Era un día común cuando le envié a mi esposo esta foto, mostrándome con el caballo de nuestro vecino. No pensé mucho en ello.
Había estado ayudando en los establos durante un tiempo, y este enorme caballo negro se había convertido en mi favorito. Se llamaba Thunder y era amable a pesar de su tamaño.

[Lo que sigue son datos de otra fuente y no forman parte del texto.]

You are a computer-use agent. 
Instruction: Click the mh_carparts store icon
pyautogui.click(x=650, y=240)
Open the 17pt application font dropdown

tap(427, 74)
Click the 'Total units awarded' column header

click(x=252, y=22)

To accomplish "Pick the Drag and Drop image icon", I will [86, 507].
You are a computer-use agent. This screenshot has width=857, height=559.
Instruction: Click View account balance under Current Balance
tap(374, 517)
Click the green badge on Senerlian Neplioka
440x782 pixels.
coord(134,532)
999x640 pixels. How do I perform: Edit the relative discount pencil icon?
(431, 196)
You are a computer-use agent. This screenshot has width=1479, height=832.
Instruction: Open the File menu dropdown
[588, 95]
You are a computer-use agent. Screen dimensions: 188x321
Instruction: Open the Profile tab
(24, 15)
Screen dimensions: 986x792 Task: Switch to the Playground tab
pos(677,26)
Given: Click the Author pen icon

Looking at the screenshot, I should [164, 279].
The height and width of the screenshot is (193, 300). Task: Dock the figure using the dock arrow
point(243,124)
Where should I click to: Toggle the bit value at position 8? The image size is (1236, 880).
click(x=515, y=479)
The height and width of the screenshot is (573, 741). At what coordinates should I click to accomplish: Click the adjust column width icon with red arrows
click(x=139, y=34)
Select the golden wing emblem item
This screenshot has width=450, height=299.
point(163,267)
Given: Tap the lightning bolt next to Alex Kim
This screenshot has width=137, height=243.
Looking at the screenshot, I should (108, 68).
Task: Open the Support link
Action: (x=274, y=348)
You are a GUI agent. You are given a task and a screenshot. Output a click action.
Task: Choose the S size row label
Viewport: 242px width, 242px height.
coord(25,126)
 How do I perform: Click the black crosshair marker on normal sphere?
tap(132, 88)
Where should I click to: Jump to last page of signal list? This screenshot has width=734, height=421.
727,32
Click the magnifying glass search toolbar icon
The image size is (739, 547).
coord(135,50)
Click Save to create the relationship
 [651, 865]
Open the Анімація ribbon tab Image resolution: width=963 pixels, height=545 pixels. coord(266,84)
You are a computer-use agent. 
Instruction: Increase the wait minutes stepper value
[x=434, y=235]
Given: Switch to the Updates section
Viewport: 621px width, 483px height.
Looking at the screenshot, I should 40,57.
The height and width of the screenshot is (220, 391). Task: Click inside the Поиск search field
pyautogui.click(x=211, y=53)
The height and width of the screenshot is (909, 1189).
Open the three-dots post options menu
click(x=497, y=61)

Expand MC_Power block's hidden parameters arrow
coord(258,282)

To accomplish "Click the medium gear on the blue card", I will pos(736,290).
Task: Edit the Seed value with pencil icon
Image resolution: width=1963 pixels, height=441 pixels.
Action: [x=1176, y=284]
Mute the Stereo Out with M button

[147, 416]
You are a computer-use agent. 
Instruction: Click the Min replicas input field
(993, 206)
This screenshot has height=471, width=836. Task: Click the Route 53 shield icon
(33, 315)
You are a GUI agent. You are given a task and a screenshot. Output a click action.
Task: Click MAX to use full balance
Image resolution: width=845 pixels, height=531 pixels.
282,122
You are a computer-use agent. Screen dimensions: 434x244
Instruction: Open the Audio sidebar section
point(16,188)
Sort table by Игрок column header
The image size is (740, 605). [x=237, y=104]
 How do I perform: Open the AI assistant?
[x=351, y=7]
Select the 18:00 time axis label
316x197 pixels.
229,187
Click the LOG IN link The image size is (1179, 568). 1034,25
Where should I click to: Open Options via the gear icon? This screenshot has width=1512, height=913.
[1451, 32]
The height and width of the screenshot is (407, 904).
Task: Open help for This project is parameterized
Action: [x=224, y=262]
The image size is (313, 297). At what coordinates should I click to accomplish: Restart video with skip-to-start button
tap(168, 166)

Pero cuando mi esposo vio esta foto, todo cambió. Hizo zoom, analizó la imagen una y otra vez, y luego llegó su mensaje—frío e inesperado.
“Quiero el divorcio.”
Al principio, pensé que era una broma. Pero luego me llamó. La ira en su voz era palpable.
“¿Cuánto tiempo ha estado pasando esto?” me exigió.
“¿Qué? ¿De qué estás hablando?” Estaba confundida.
“La sombra,” escupió. “La sombra en tu espalda, no me mientas.”
Fue entonces cuando me di cuenta de lo que había visto.
La sombra de la cabeza y el cuello de Thunder había proyectado una figura oscura sobre mi espalda, una que se parecía inquietantemente a la silueta de un hombre parado detrás de mí, con las manos alrededor de mi cintura.
En ese momento, entendí lo que pensó. Para él, parecía que no estaba sola.
No importó cuántas veces traté de explicarle que simplemente era la sombra del caballo, él se negó a creerme. Su mente ya estaba hecha, y ninguna cantidad de razonamientos pudo cambiarlo. La imagen había jugado una mala pasada, distorsionando la realidad lo suficiente como para hacerle dudar de todo. No era solo la foto; era su confianza la que se había roto en ese fugaz momento de ilusión. A partir de ahí, empezó a cuestionar qué era real y qué no lo era, y nada de lo que dijera podría deshacer el daño ya hecho.